Hulu’s Up Here is a unique musical television series set during the final days of 1999. Throughout the show, characters have recurring fears about the beginning of a new century, including the infamous Y2K and their fashion styles progressively represent that new era. For costume designer Nicky Smith, what was most important for the design of the main characters, Lindsay (Mae Whitman) and Miguel (Carlos Valdes), was to follow how they would progress into the story:
“In the show, we are following the trajectory of two very different people. Throughout the episodes, Lindsay is finding herself. As she gets closer to New Year’s, she is actually coming more into herself, so her coasts become more vibrant, and we get more of the styles that we associate with the late ’90s, which become much more prevalent in her wardrobe. For Miguel, we got more into a quintessential business look of the ’90s. We want to push them further to what we, as an audience, remember of the more traditional late ’90s silhouette.

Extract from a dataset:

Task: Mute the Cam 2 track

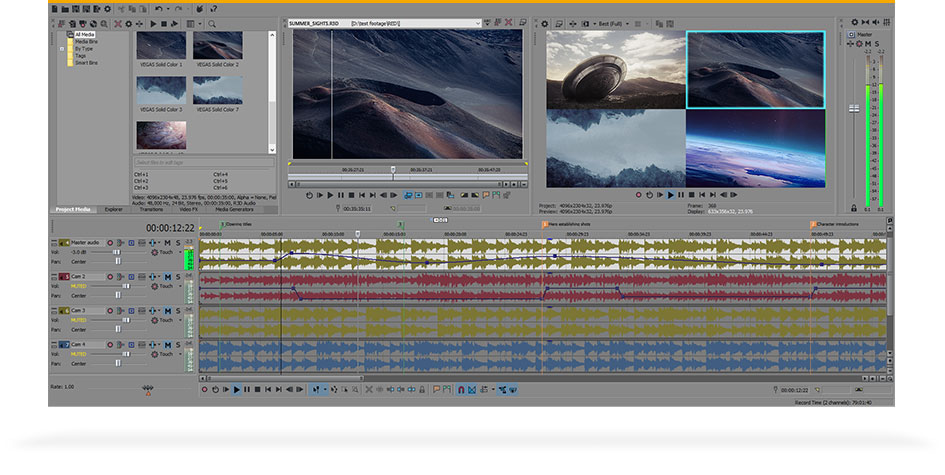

Between episodes four and five, Lindsay starts to find her personal style, whereas, in the beginning, she is wearing sad, long cardigans, which we then replay in a later scene for “You Got to Be You”. We really asked ourselves how we could explore the silhouette in the late ’90s and what we think these characters were like.
At the beginning of the show, Miguel’s banking suits had a little more color and panache. And as he assimilated himself to be a lot more like the other bankers, we took it down to Shades of Grey, and more traditional vintage shoots like Ferragamo and Armani, trying to create that edgy banker look.”

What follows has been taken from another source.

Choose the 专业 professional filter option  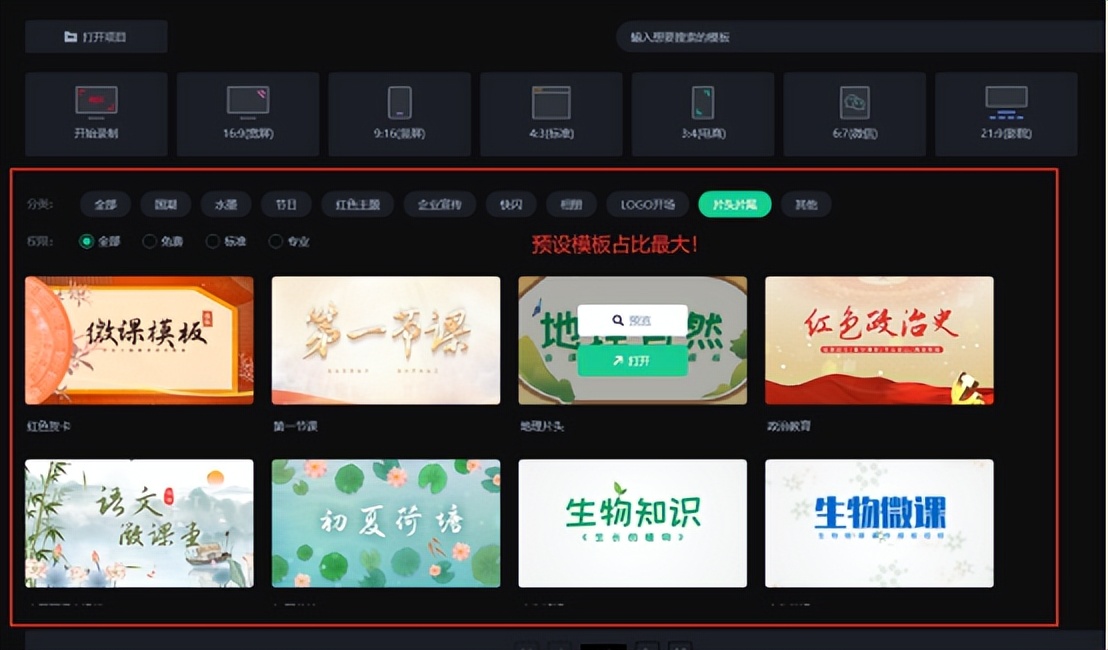pyautogui.click(x=288, y=241)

Since the show is a musical, many costume changes occur from scene to scene, especially when the protagonists break into song and dance. For Smith, many challenges can occur “whenever you’re dealing with a musical with singing and dancing” because “you’re dealing with a different action set, and the clothes need to give the actors the freedom to do that.”

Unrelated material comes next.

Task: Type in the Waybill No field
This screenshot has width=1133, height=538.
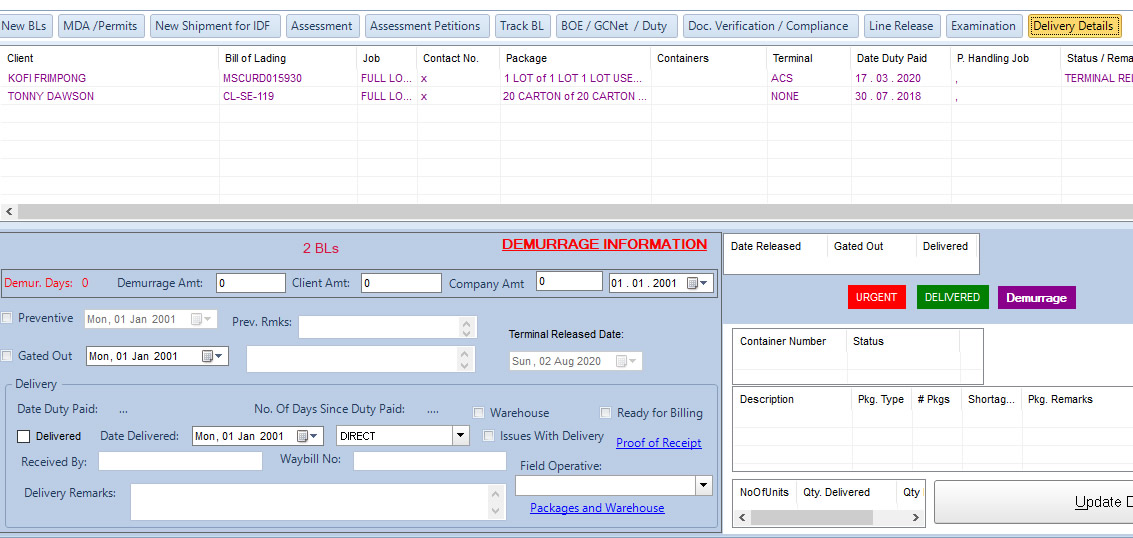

“We ensured it was heightened realism in a couple of the numbers. In other ones, like “So Many Ways,” we totally wanted to flip the script around Miguel and pull him out of his reality. When it came down to numbers requiring a pull from reality or a total ship, we designed them to feel like a standalone number. When we wanted the numbers to flow seamlessly through the action and through the dialogue, there was less of a shift in the costume design.”
The show doesn’t only stay in late 1990s costume designs but has fun crafting a period The Great Gatsby-themed costume party. In designing 1920s-esque costumes, Smith “thought it would be interesting to find dresses and suits from the ’90s that had that a 1920s look to them. There was a time when, in the 1990s, 1920s attire was a thing that proms and formal meetings were doing. I wanted to incorporate ’90s clothes designed to look like ’20s clothes for the wedding so that it could feel connected to the show while also being a heightened moment on the edge of their reality.”
The show also has an inventive drug trip sequence in which Miguel becomes the character from the video game Cyprian’s Quest, which he helped create. In designing the video game sequence costumes, Smith “started with the art department of who we want these characters to be in the 2D video game version, so the developers can create the video game. I took the same sketches and created the costumes. Miguel’s suit of armor is actually a foam suit painted by one of the most talented 3D sculpture artists out there in New York.
He created his armor and the leather body that you see, even the chainmail. We built Cyprian’s cape and cloak in-house with my tailor, who is also from theater. He used every trick in the book to create the gold trim and the gold leaf. We chose fabrics with some dimension, so they wouldn’t look flat on camera. We were trying to ensure we didn’t mimic The Legend of Zelda and many of the early ’90s video games. We wanted to create something that felt similar but still had its own distinct entity.”